Jeden z punktów regulaminu rozgrywek PlusLigi mówi o konieczności odniesienia przynajmniej pięciu zwycięstw w sezonie, by zachować miejsce w PLPS. Po rozegraniu trzynastu kolejek drużyna z Gdańska wygrała zaledwie dwa mecze. Tylko jedno zwycięstwo więcej mają na swoim koncie zespoły Indykpolu i Farta.

- Sezon się jeszcze nie skończył, więc z wszystkimi opiniami na temat wypełnienia punktów regulaminu przez poszczególne zespoły musimy zaczekać. Natomiast pewne jest jedno. Ostatnia drużyna rozgrywek zostanie poddana analizie od A do Z - mówi portalowi SportoweFakty.pl Artur Popko, prezes Profesjonalnej Ligi Piłki Siatkowej.

Ten sam punkt regulaminu mówi również o atrakcyjności spotkań z udziałem danej drużyny. W tym miejscu warto zauważyć, że ekipa Lotosu Trefla Gdańsk zdołała wygrać we wszystkich rozegranych do tej pory spotkaniach zaledwie 8 setów. Czy można w takiej sytuacji mówić o atrakcyjności pojedynków z udziałem tego zespołu?

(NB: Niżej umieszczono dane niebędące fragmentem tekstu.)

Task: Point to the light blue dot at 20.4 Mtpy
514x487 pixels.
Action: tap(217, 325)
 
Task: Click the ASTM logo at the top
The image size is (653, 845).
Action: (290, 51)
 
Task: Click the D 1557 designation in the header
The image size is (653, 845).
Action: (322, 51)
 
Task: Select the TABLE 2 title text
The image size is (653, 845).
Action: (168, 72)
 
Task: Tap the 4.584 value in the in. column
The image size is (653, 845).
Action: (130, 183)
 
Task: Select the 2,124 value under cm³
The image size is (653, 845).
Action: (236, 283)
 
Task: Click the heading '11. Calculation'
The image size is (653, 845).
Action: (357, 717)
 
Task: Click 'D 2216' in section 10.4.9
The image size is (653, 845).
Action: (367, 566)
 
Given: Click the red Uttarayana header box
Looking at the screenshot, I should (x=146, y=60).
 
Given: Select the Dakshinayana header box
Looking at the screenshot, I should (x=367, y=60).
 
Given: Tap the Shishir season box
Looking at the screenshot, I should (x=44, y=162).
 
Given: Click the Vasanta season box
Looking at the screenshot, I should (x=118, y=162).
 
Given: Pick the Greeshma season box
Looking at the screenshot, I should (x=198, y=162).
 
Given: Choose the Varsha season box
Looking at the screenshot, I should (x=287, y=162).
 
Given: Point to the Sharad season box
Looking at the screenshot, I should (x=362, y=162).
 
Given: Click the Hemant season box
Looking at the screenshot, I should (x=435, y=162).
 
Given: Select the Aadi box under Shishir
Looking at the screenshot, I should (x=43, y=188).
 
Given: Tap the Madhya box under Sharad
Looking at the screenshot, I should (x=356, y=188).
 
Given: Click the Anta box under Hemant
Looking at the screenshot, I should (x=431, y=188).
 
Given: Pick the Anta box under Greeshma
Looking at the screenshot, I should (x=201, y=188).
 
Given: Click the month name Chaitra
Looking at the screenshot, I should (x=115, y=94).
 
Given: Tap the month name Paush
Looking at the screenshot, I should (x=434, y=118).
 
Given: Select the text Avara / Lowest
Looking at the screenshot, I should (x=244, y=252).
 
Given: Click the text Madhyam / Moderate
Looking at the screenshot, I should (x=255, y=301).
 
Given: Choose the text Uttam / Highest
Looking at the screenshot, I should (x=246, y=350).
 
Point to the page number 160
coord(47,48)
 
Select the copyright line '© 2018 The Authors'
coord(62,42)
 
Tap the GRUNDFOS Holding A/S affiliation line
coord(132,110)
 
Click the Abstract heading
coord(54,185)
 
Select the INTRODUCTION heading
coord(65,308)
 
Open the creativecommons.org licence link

- Dariusz Luks objął tą drużynę w trudnym okresie. Dajmy szansę jemu i jego ekipie. Ten trener już udowodnił, że potrafi wychodzić wraz z prowadzonymi zespołami z bardzo trudnych sytuacji - zauważa prezes PLPS.

Artur Popko ma zapewne na myśli poczynania Dariusza Luksa w Białymstoku. Pochodzący ze Śląska trener był swego czasu wezwany na pomoc ekipie z Podlasia. Wyprowadził tamtejszy AZS z głębokiego kryzysu i wybronił przed degradacją. W rozgrywkach panów poziom jest jednak znacznie wyższy, a co za tym idzie, znacznie trudniej o wygrywanie spotkań.

- Zespół Lotosu reprezentuje między innymi atakujący reprezentacji Finlandii Mikko Oivanen, czy niedawny nasz kadrowicz Grzegorz Łomacz. Inni zawodnicy tez prezentują dobry poziom i nikt nie jest w tej drużynie przypadkowo. Trzeba tylko poukładać te klocki w jedną całość, bo klub z Gdańska zasługuje na miejsce w PLPS. Wygrywanie w PlusLidze nie jest sprawą łatwą, jej poziom jest bardzo wysoki. My, jako władze tej zawodowej ligi, dobrze o tym wiemy. Z drugiej strony musimy dbać o odpowiednią atrakcyjność każdego pojedynku. Po sezonie będziemy analizować postawę zespołów oraz ich możliwości na kolejny rok. Wynik sportowy będzie istotny, ale nie decydujący. Ważne też będą aspiracje drużyn z I ligi co do udziału w PLPS w przyszłym sezonie. Do tej pory lekkie zainteresowanie zgłosił jeden klub - kończy Artur Popko.